PROBLEM TO WORK ON >>
Rewrite the lines from the line with "Copy the rendered image to clipboard" to the line with "pyautogui.click(x=240, y=279)", changing "plus button" to "add button" and keeping everything else the same.

[Stored data entries]
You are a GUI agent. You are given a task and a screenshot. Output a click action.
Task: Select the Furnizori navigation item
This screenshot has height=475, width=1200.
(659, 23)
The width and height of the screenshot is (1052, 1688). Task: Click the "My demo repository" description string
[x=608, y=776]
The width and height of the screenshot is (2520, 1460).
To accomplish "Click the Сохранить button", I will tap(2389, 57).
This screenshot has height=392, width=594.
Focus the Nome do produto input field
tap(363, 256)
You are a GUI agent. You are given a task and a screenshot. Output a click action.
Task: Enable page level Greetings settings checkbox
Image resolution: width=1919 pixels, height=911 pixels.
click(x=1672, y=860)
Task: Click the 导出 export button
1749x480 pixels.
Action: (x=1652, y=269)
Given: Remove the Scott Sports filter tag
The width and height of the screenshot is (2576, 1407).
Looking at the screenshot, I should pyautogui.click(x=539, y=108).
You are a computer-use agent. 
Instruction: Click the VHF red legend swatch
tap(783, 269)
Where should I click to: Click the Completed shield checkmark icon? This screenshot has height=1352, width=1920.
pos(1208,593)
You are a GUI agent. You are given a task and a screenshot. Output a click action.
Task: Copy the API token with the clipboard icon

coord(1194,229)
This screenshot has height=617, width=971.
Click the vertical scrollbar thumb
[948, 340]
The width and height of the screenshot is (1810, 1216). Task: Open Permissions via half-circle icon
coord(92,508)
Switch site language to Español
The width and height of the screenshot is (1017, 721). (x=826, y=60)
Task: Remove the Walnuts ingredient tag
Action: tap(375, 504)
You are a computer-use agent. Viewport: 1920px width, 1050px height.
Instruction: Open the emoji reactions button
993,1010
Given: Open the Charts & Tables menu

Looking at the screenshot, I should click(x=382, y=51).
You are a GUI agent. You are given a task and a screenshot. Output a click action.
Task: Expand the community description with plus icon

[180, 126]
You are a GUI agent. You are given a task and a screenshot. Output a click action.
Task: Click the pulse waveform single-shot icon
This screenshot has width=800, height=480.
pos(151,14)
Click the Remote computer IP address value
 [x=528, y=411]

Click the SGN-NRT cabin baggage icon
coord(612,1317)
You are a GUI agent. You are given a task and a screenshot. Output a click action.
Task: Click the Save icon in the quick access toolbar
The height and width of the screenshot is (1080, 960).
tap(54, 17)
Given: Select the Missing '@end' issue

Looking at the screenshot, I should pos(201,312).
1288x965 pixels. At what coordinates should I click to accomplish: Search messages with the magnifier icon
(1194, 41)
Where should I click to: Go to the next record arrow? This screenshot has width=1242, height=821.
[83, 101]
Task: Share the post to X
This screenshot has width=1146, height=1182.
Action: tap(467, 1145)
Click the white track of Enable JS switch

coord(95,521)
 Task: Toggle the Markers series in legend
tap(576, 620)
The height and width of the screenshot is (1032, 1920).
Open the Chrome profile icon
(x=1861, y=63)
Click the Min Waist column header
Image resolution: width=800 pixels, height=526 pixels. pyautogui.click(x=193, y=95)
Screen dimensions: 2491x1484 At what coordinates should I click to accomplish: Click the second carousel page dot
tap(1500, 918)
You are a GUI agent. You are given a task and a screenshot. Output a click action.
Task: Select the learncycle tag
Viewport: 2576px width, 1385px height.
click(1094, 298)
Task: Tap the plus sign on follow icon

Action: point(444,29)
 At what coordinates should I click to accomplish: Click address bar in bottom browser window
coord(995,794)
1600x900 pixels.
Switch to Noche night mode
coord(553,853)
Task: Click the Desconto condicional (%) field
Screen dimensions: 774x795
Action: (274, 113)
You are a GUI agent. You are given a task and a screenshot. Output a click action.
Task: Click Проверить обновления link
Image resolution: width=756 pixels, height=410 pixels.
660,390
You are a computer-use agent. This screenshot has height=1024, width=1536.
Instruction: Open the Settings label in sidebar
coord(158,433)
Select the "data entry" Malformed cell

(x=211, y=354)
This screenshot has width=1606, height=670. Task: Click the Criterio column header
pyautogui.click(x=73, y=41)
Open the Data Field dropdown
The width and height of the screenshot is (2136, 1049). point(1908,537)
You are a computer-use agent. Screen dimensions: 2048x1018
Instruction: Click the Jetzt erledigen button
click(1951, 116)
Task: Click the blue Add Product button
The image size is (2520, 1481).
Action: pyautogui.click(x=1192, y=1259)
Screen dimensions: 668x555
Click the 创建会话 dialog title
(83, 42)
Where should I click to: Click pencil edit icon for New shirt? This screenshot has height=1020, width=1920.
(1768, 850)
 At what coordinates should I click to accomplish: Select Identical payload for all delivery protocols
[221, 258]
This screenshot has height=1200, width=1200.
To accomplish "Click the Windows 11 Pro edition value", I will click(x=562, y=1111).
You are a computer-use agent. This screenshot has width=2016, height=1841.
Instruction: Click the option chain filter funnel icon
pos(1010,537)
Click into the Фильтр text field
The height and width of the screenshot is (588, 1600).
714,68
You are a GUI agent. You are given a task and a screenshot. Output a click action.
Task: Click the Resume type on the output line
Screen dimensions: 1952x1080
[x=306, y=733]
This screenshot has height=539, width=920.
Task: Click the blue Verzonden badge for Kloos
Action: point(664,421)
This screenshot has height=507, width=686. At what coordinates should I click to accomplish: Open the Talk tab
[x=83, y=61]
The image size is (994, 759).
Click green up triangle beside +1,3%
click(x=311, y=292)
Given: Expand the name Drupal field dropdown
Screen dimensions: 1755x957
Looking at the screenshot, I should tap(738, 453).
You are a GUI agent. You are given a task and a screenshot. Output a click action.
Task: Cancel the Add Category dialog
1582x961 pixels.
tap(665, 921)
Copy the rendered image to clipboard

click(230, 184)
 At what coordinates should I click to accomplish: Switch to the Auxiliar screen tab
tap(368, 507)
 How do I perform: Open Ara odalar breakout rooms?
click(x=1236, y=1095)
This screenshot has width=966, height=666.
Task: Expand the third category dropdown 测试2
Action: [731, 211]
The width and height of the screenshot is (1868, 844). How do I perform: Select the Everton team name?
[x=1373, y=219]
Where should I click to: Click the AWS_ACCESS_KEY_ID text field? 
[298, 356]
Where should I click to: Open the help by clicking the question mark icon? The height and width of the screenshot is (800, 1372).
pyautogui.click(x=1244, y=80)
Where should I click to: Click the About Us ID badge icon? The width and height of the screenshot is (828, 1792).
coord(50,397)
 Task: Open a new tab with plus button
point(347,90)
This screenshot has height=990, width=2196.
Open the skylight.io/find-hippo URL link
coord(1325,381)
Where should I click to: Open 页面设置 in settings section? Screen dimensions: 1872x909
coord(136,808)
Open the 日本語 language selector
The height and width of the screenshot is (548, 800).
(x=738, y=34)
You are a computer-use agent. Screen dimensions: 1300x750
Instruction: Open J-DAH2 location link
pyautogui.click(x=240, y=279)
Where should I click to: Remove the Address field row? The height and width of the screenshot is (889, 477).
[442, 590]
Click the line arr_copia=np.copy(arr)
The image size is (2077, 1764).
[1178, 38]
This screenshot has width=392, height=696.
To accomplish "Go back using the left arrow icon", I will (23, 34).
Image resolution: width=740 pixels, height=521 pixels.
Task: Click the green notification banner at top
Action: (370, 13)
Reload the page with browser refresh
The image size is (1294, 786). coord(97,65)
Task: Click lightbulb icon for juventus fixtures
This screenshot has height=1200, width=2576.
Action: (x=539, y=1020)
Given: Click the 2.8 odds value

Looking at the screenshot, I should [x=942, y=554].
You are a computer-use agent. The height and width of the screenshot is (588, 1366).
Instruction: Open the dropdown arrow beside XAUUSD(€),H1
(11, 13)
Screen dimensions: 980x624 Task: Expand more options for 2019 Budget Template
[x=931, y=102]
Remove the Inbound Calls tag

RESULT OF THIS TASK >>
Copy the rendered image to clipboard

click(230, 184)
 At what coordinates should I click to accomplish: Switch to the Auxiliar screen tab
tap(368, 507)
 How do I perform: Open Ara odalar breakout rooms?
click(x=1236, y=1095)
This screenshot has width=966, height=666.
Task: Expand the third category dropdown 测试2
Action: [731, 211]
The width and height of the screenshot is (1868, 844). How do I perform: Select the Everton team name?
[x=1373, y=219]
Where should I click to: Click the AWS_ACCESS_KEY_ID text field? 
[298, 356]
Where should I click to: Open the help by clicking the question mark icon? The height and width of the screenshot is (800, 1372).
pyautogui.click(x=1244, y=80)
Where should I click to: Click the About Us ID badge icon? The width and height of the screenshot is (828, 1792).
coord(50,397)
 Task: Open a new tab with add button
point(347,90)
This screenshot has height=990, width=2196.
Open the skylight.io/find-hippo URL link
coord(1325,381)
Where should I click to: Open 页面设置 in settings section? Screen dimensions: 1872x909
coord(136,808)
Open the 日本語 language selector
The height and width of the screenshot is (548, 800).
(x=738, y=34)
You are a computer-use agent. Screen dimensions: 1300x750
Instruction: Open J-DAH2 location link
pyautogui.click(x=240, y=279)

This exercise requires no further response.